SHANGHAI – The International Monetary Fund’s recent decision to add the Chinese renminbi to the basket of currencies that determine the value of its reserve asset, the Special Drawing Right, has captured headlines around the world. But the SDR itself has not exactly dominated discussions – much less transactions – since its creation in 1969. So does the decision really matter?
In fact, given the SDR’s very limited role in the global economy, the move will have few concrete effects in the short term. In the longer term, however, the attention the decision has attracted could spur wider use of the SDR. More important, at least for now, the decision amounts to an endorsement by the IMF of the progress China has made toward renminbi internationalization, while reflecting – and reinforcing – China’s growing economic clout.

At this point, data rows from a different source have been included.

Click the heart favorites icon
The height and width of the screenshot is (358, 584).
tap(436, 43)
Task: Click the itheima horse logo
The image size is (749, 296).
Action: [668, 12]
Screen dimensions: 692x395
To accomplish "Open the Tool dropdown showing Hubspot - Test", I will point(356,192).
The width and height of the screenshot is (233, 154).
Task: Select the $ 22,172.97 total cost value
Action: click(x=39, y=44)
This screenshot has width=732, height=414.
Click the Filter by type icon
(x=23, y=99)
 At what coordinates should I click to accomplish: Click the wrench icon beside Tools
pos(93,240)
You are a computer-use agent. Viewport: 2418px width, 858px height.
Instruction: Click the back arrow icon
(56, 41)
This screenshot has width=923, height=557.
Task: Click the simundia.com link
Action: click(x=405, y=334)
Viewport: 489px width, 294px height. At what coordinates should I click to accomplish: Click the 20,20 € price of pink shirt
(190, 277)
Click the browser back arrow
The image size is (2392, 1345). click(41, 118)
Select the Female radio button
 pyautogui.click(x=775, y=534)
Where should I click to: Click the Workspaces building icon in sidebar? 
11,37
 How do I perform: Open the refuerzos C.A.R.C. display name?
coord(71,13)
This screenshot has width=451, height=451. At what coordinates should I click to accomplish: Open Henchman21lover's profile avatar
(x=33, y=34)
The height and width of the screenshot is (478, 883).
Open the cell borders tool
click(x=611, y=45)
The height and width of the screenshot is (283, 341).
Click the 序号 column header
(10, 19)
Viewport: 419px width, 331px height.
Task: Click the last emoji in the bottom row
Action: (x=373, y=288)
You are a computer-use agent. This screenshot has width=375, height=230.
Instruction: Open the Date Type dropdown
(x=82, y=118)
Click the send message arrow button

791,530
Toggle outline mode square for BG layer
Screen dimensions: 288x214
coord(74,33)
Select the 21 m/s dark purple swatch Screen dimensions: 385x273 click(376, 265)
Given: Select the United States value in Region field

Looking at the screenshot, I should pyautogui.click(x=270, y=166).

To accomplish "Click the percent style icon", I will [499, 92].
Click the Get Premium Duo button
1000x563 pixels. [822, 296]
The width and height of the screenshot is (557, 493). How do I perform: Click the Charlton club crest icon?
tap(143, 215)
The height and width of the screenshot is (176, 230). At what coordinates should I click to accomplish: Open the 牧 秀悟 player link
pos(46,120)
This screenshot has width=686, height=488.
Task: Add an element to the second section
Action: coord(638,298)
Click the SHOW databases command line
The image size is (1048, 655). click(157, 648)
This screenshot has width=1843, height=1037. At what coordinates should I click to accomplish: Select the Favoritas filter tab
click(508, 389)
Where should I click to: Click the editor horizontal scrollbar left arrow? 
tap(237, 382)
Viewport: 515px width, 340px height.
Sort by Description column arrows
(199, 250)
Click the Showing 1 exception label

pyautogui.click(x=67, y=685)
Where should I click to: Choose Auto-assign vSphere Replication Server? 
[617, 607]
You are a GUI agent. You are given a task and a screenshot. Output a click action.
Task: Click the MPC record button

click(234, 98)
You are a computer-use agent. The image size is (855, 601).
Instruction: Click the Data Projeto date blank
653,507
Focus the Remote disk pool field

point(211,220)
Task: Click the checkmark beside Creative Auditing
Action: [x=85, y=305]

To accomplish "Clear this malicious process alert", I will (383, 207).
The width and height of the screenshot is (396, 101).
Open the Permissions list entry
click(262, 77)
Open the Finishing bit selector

Since China joined the World Trade Organization in 2001, its GDP has surged from about CN¥20 trillion ($3.1 trillion) to CN¥60 trillion. In 2009 China became the world’s largest exporter. And last year, according to the IMF, China overtook the United States to become the world’s largest economy (in purchasing power parity terms). The acknowledgement by the IMF board, which represents all 188 of the Fund’s member countries, that the renminbi meets “all existing criteria” for inclusion in the SDR basket is another step forward along this path of progress.
It is important to note, however, that meeting “all existing criteria” does not place the renminbi on par with, say, the US dollar – or, indeed, with any of the other SDR currencies (the euro, the British pound, or the Japanese yen) – in terms of international usage. On the contrary, despite China’s massive GDP and trade volume, the renminbi’s share in the global foreign-exchange market remains negligible. And the process of internationalizing the renminbi is far from complete.